Monoamine Oxidase Inhibitors:  Dihydrocodeine, like all opioids, interact with monoamine oxidase inhibitors causing central nervous system excitation and hypertension. MAO inhibitors and beta-adrenergic blockers increase the effects of sympathomimetics.

Information for Patients:
Patients receiving this product should be given the following information:
  • This product may inhibit mental or physical abilities required for the performance of potentially hazardous tasks such as driving a car or operating machinery.
  • Report any adverse experience occurring during therapy.
  • Do not adjust the dose of this product without consulting the prescribing professional.
  • Do not combine this product with alcohol or other central nervous system depressants.
  • Women of childbearing potential who become, or are planning to become pregnant should be advised to consult their physician regarding the effects of opioids and other drug use during pregnancy on themselves and their unborn child.  Patients should be advised that this product is a potential drug of abuse.  They should protect it from theft, and it should never be given to anyone other than the individual for whom it was prescribed.
Pregnancy:  Pregnancy Category C:  Animal reproduction studies have not been conducted with this product.  It is also not known whether this combination product can cause fetal harm when administered to pregnant women or can effect reproduction capacity in males and females.  This combination product should be given to a pregnant woman only if clearly needed, especially during the first trimester.

Nonteratongenic Effects:
Babies born to mothers who have been taking opioids regularly prior to delivery will be physically dependent.  The withdrawal signs include irritability and excessive crying, tremors, hyperactive reflexes, increased respiratory rate, increased stools, sneezing, yawning, vomiting, and fever.

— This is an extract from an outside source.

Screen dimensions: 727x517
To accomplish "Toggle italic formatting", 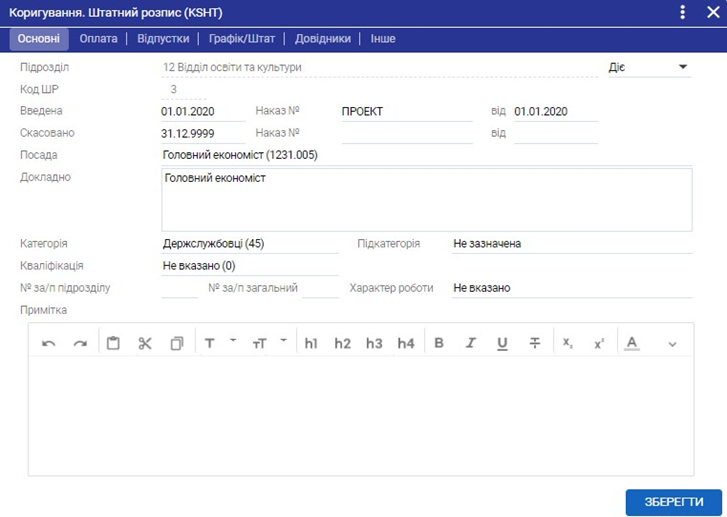I will [470, 343].
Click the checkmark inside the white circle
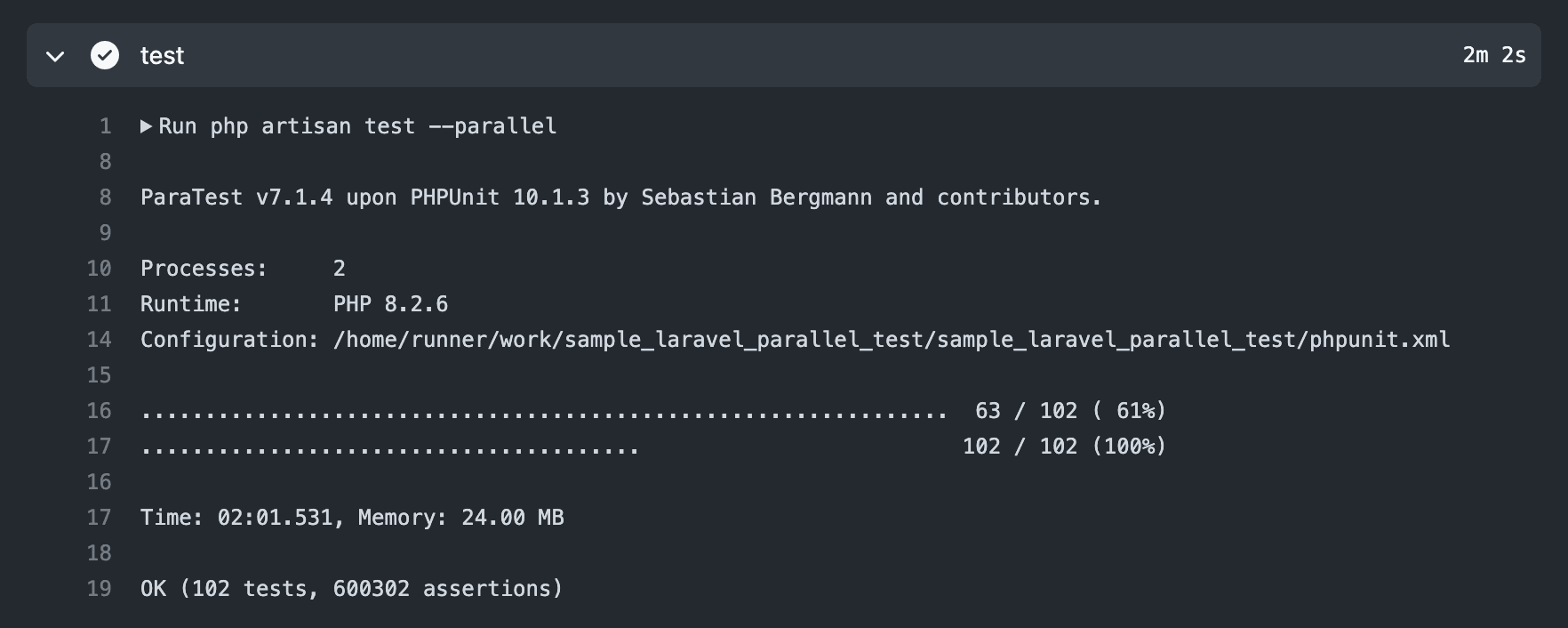The height and width of the screenshot is (628, 1568). click(106, 55)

The intensity of the syndrome does not always correlate with the duration of the maternal opioid use or dose.  There is no consensus on the best method of managing withdrawal.

Chlorpromazine 0.7-1.0 mg/kg q6h, phenobarbital 2 mb/kg q6h, and paregoric 2-4 drops/kg q4h, have been used to treat withdrawal symptoms in infants.  The duration of therapy is 4 to 28 days, with dosages decreased as tolerated.

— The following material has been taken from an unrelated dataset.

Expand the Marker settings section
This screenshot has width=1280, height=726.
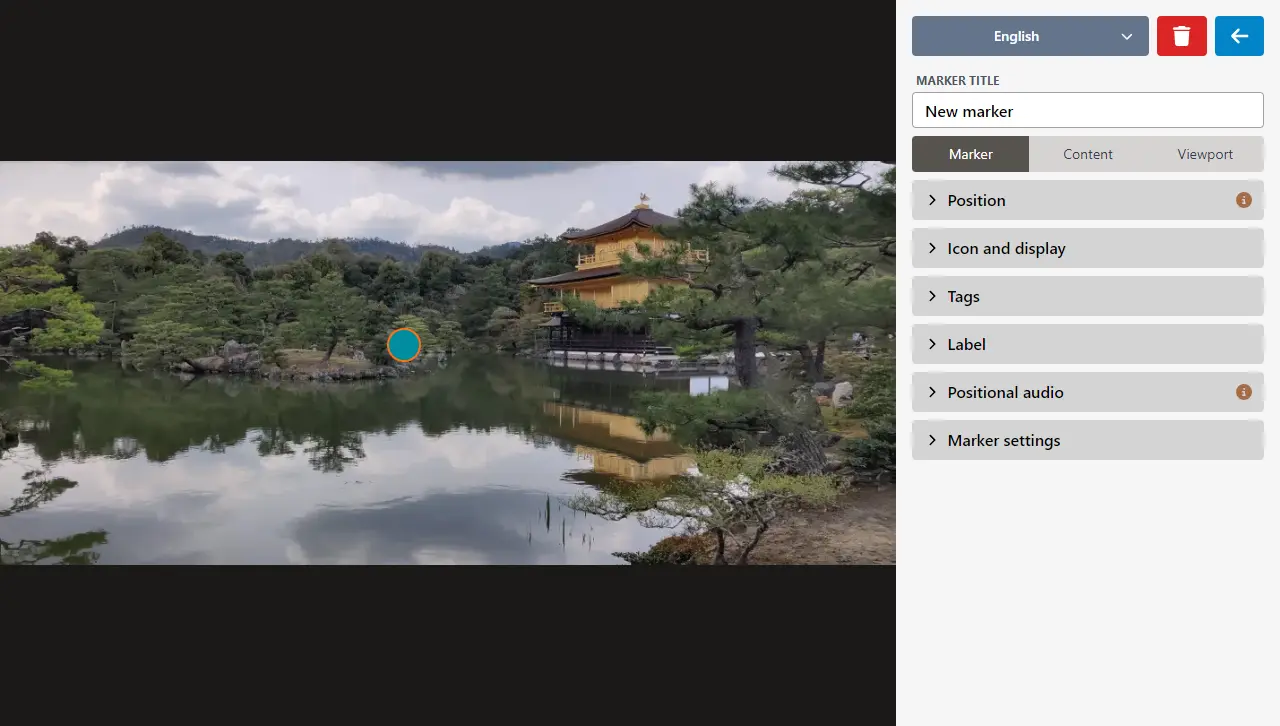pyautogui.click(x=1003, y=440)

Labor and Delivery:  This product is not recommended for use by women during and immediately before labor and delivery because oral opioids may cause respiratory depression in the newborn.

Nursing Mothers:  Due to the possible passage of the ingredients into breast milk, this product should not be given to nursing mothers.

Pediatric Use:  This product is not recommended for use in children under two years of age.  Children under two years may be more susceptible to respiratory arrest, coma, and death.  Use of antihistamines is not recommended in infants.  This age group may be at higher risk than other age groups because of an increased susceptibility to anticholinergic effects, such as CNS excitation, and increased tendency toward convulsions.  In older children taking antihistamines, a paradoxical reaction characterized by hyperexcitability my occur.  Very young children may be more susceptible to the effects, especially the vasopressor effects of sympathomimetic amines.

Geriatric Use:  This product should be given with caution to the elderly.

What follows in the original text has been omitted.